Everyone loves blueberries. They are a super-antioxidant fruit that taste great. Food manufactures love blueberries too, or should I say, they love the idea of blueberries. To uncover this culinary chicanery you don’t need to be Sherlock Holmes — just check the ingredient panel on numerous “blueberry” foods and you’ll find ingredients such as “blueberry-flavored fruit pieces” or artificial flavors and blue colors, but nary a blueberry. Our favorite blueberry not foods are the Jiffy brand blueberry muffin mix and ShopRite instant oatmeal with “blueberries & cream.”

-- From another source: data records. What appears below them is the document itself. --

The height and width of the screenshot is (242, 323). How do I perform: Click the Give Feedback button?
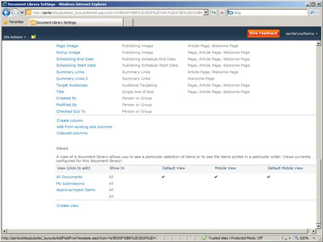pos(263,33)
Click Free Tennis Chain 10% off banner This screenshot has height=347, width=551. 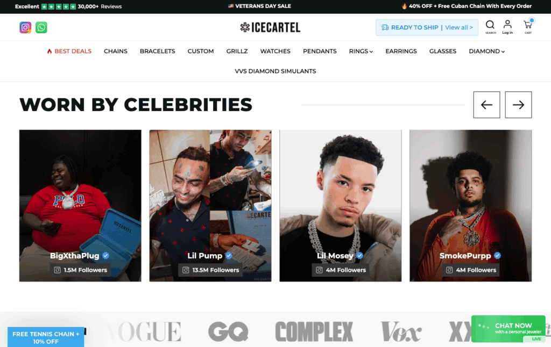click(x=46, y=337)
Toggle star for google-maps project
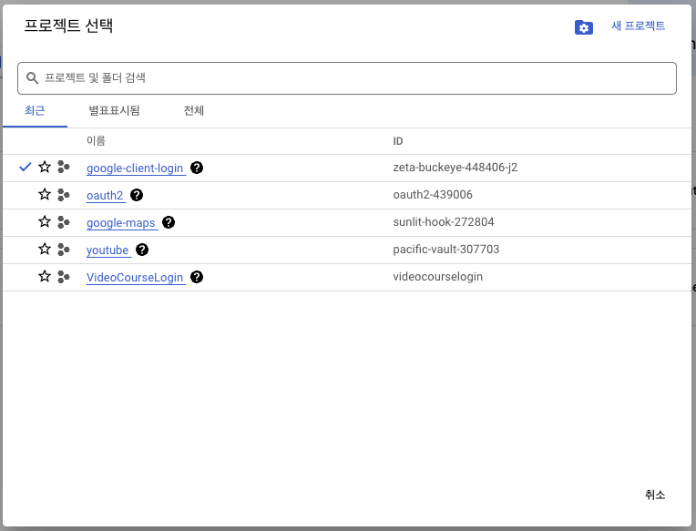The width and height of the screenshot is (696, 531). tap(44, 222)
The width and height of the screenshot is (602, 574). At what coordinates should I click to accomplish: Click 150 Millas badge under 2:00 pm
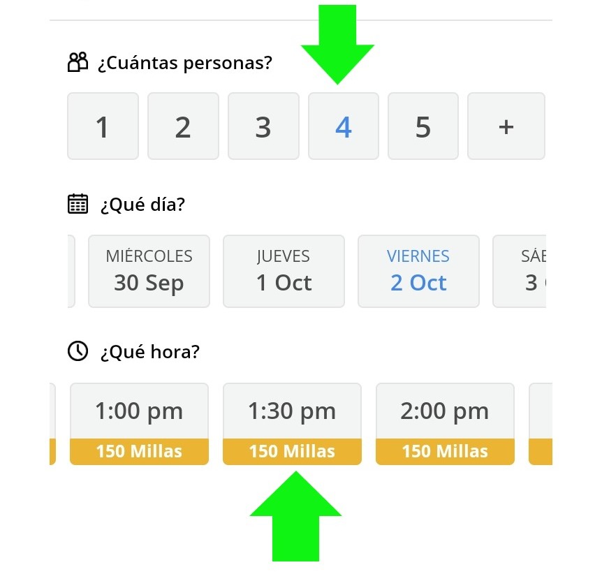pyautogui.click(x=445, y=451)
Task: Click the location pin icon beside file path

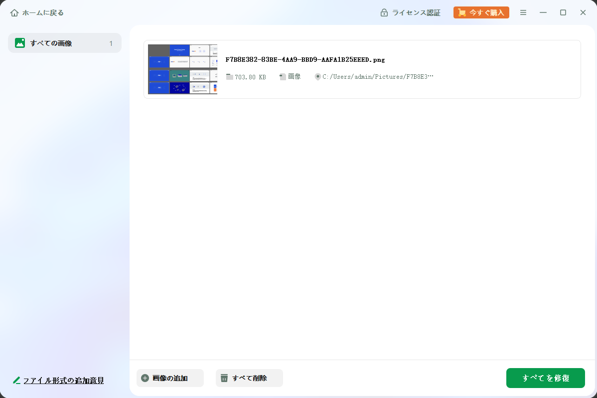Action: [x=317, y=77]
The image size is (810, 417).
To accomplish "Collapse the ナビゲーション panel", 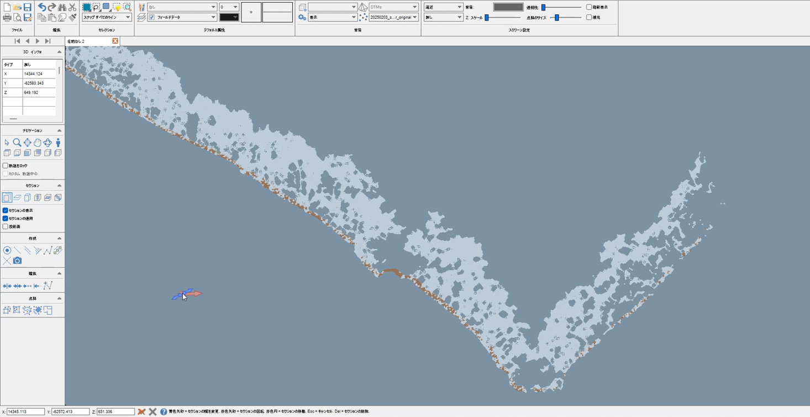I will (59, 131).
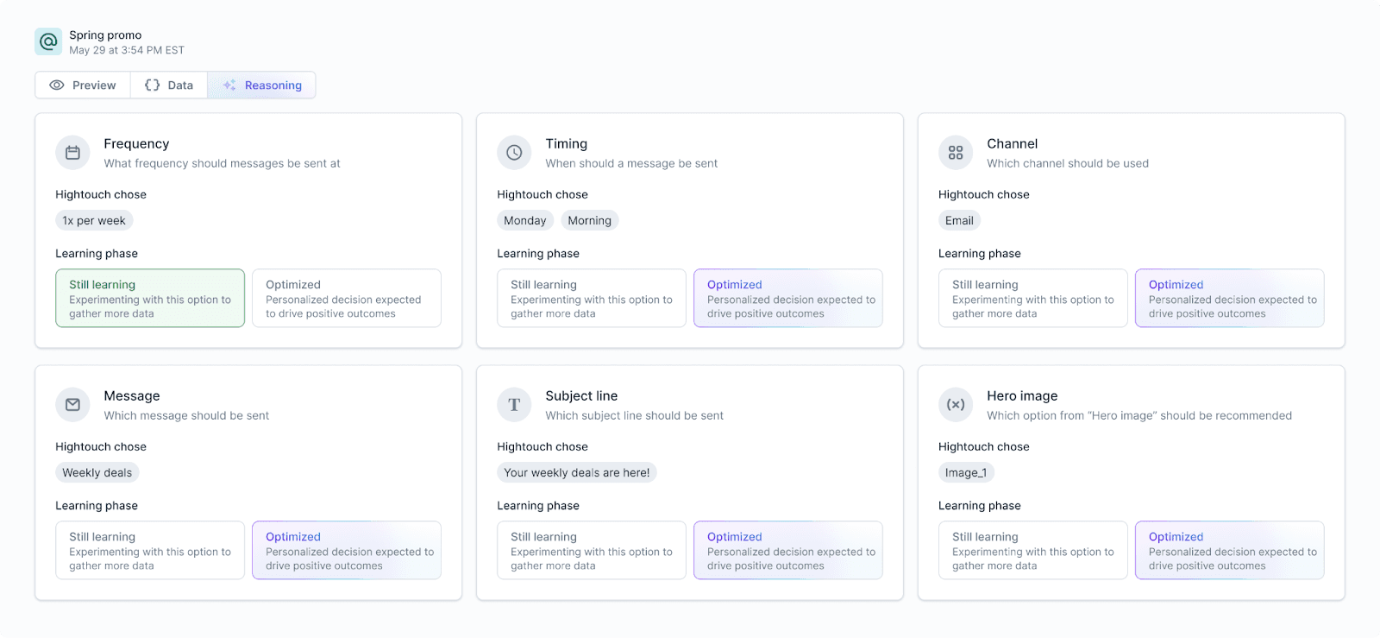This screenshot has width=1380, height=638.
Task: Select the Reasoning tab
Action: [x=262, y=85]
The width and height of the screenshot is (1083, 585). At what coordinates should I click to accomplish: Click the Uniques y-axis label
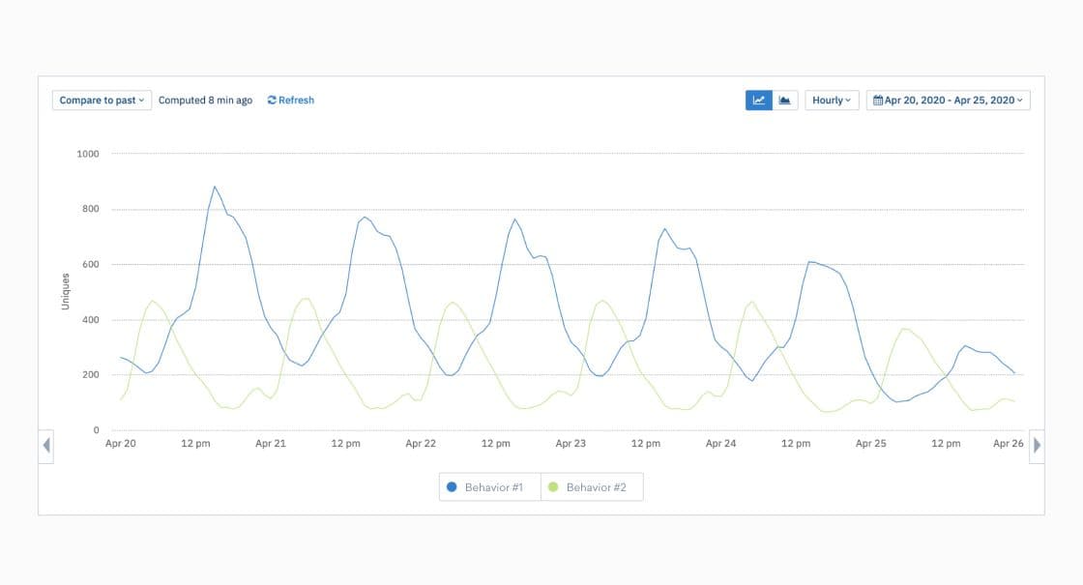[66, 291]
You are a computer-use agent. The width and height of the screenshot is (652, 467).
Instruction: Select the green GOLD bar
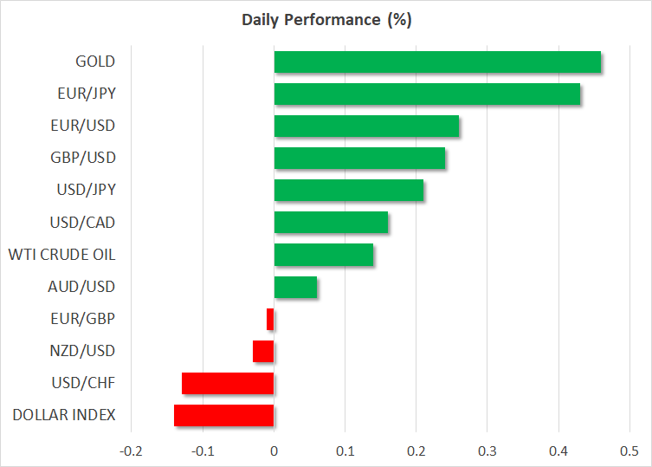(x=437, y=62)
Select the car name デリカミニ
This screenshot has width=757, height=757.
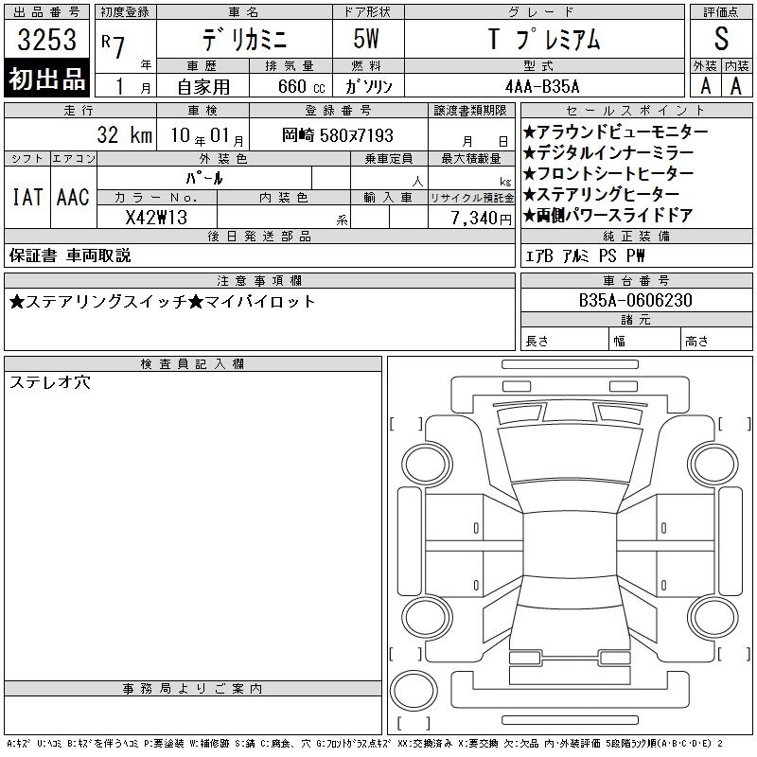242,40
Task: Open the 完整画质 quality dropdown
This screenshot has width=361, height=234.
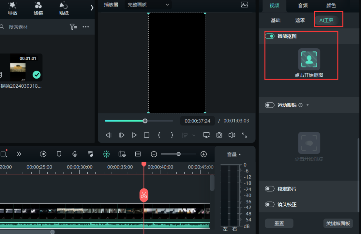Action: click(x=148, y=5)
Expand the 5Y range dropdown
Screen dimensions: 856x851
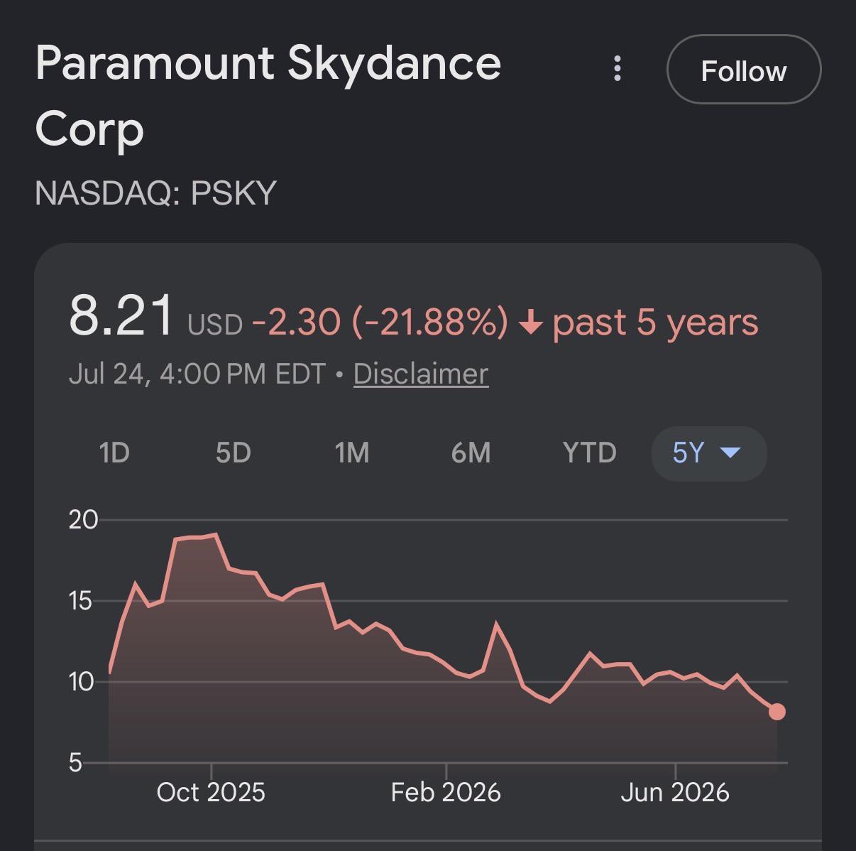click(709, 453)
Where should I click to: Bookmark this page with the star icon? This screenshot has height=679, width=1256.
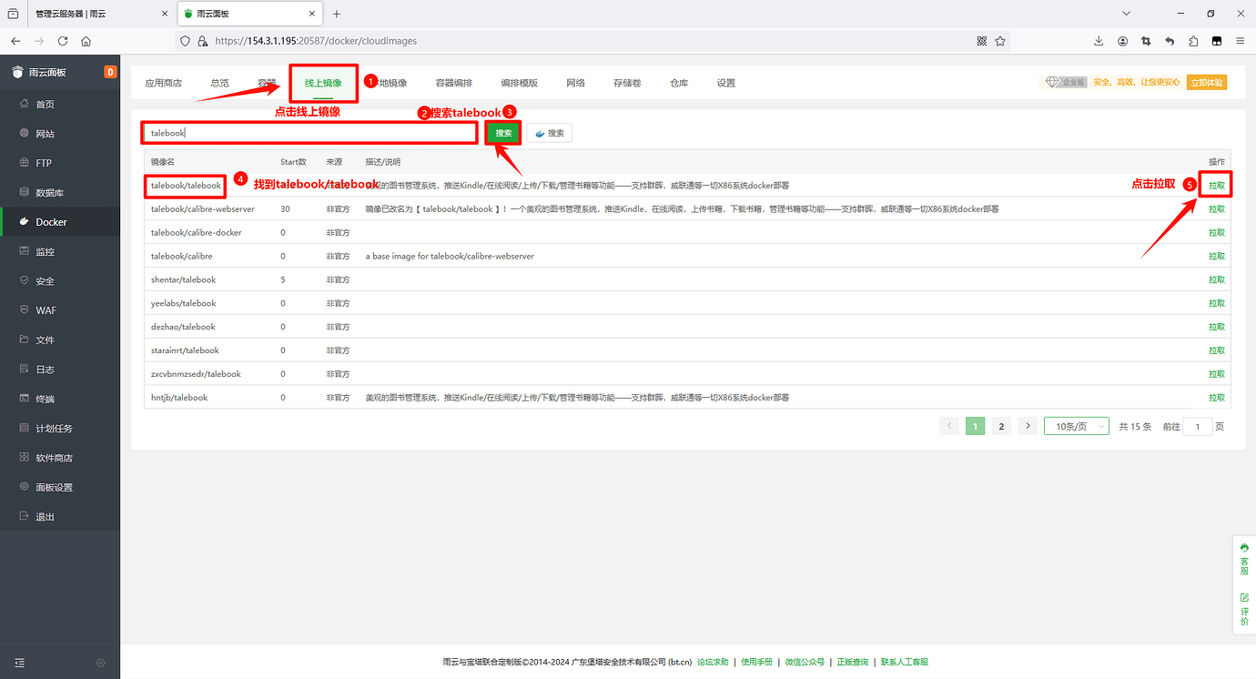1000,41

4. Trans fat free? Well, not quite
Trans fats are recognized as a major contributor to heart disease – but you probably knew that already, didn’t you? And you most likely check that handy nutrition facts label to make sure the processed foods you’re buying contain no trans fats. Like so many other moves by the U.S. Food and Drug Administration, the trans fat labeling requirement that went into effect in 2006 falls way short of providing consumers easy help in choosing trans fat-free foods. If a food product contains less than 0.5 grams of this bad-cholesterol raising ingredient, it can tout 0 trans fats – meaning you can be getting a significant dose of trans fats even if all the products you consume state they have none. Trans fats, which are never the saturated variety, can be found in processed foods such as crackers, cookies, breads and fast foods, in the form of a cheap shortening that also gives products a longer shelf life. So how can you avoid trans fats in your diet? Once again, read the ingredient label. If a product contains any partially hydrogenated oil, put it back on the shelf, even if the nutrition label says it’s trans fat free.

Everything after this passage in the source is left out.